The cast of characters in life’s grand pageant

A longtime character returned to the office for the first time in a while.

But he’s someone I’ve never seen, and no one else I work with is sure they’ve ever seen him, either.

He’s a guy — at least we think he’s one guy — who takes showers in the public bathroom of our office building in the early afternoon, we assume after working out in the small exercise room.

But what makes him notable is that his shower is accompanied by loud music, usually 1980s and 1990s rock, and yes, I have heard him sing.

Because I’ve never seen him, I don’t know if he’s the same guy who every time I see him — and I’ve worked in the same building for more than four years — I’m convinced is the former state senator and now mayor of the town where I used to live.

Go anywhere regularly, and you’ll probably become familiar with the regulars, even if you never interact with them or know them as anything other than the nickname you gave them privately.

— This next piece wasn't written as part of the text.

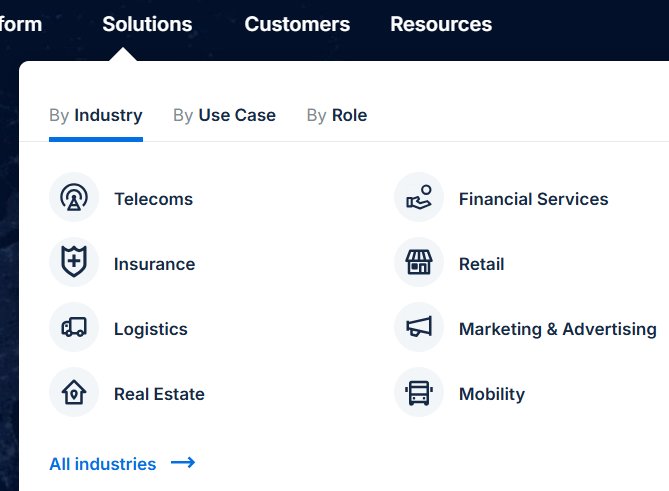Click the Marketing megaphone icon

418,328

At my gym, for example, among the people who is there all the time is a young, red-headed guy whose name I actually do know, but I’ve never spoken to him and I just think of him as the guy who seems like he runs things in the back where all the hardcore people work out with the free weights.

And there’s also Mr. Dibs.

But the greatest source of characters was the train stations from the days when my wife used to commute to Boston.

There was the boys lacrosse team from a local Catholic school, and the guy whose hair and wardrobe had me convinced his greatest bliss was a 1977 Iron Maiden concert at The Spectrum in Philadelphia.

There was Valderrama, based on the resemblance to the former Colombian soccer star.

There was Mama and Son, featuring a very large adult son and his very small backpack, although I saw less of him after she started hanging out with …

… Sergei, who looked the part of a Soviet apparatchik, right down to his standard-issue charcoal-gray suit and black briefcase.

One woman always seemed to be in a bad mood, unless she was with her friend, and there was a guy who waited for his wife with a little dog who got way too excited when we got off the train.

A couple of my friends seemingly had doppelgängers riding the train.

And then there was Woman With Way Too Much SUV.

Every day, she would try to back her SUV into the parking spot a few spaces from where my wife and I waited, and every day, she would fail miserably. At minimum, it would take her three or four tries, and that’s when she wasn’t bumping the curb.

We’re pretty sure she turned her head one day and realized us laughing at her struggles.

These people only existed in my life for a few minutes at the beginning and end of every day, as we waited for my wife’s train to arrive.

But they became such a part of the landscape, it wouldn’t have been the same without them there.